== Document section ==

Finding the "K" in K-means clustering with a UDx
You can apply k-means clustering to partition data points into k different groups. Along with the data, the number of clusters "k" is an input to the algorithm. Common examples like the Iris data set tell you up front how many different groups exist, so you set k=3. What if you don't know how many clusters to expect in your data set?
There are several approaches to estimate "k". Cebeci and Cebeci combined several methods into the R library "kpeaks", which we'll use here to predict "k".
The UDx is built on an R library, so first install Vertica R package from your usual source.
Next, install jsonlite and kpeaks packages into the Vertica R installation as shown at https://www.vertica.com/docs/9.2.x/HTML/Content/Authoring/ExtendingVertica/R/RPackages.htm or:
$ sudo /opt/vertica/R/bin/R
You'll likely need to select a CRAN mirror from the download list.

===

*Brief*. According to the k-means page, which R library is used to predict "k"? The listing has nothing to do with the k-means page.

== Dataset entries ==

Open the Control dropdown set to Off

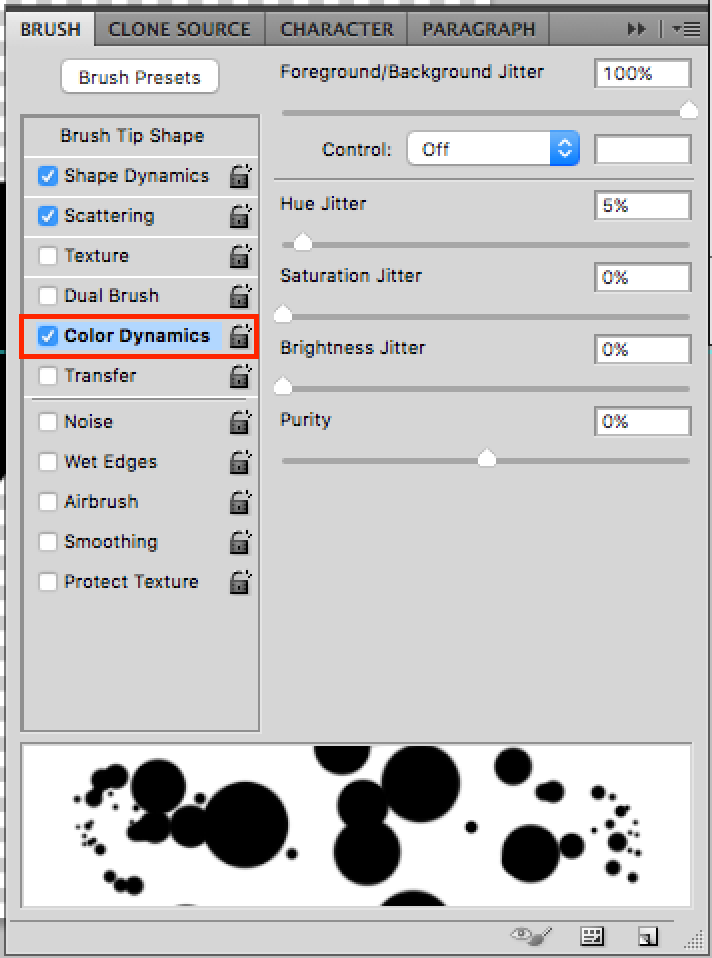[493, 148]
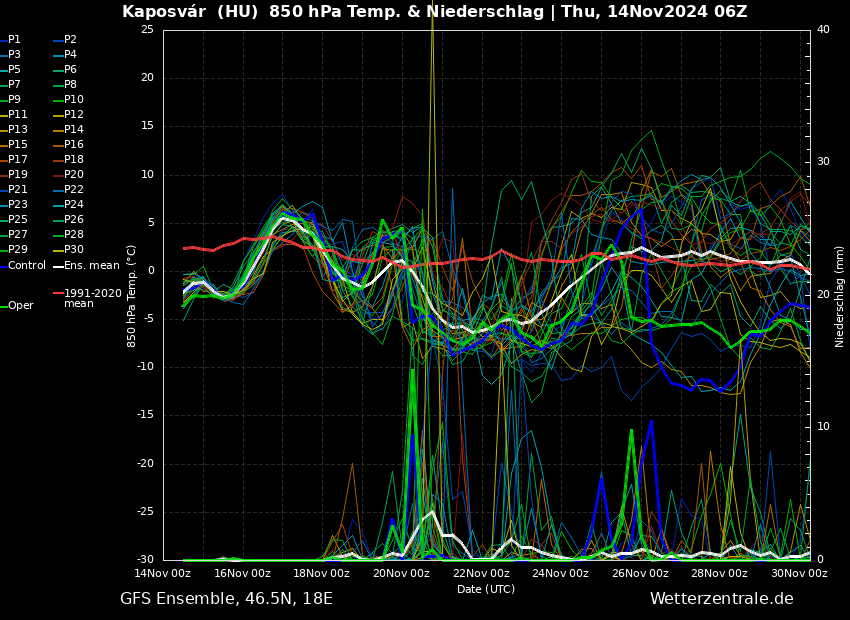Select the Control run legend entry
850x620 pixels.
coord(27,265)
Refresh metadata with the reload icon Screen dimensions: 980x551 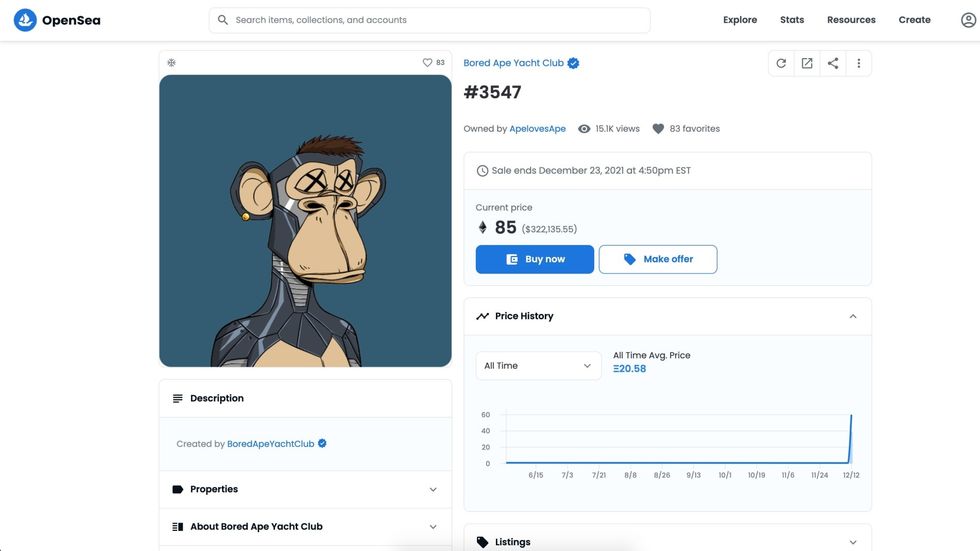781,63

===

*Solution*. The "kpeaks" library.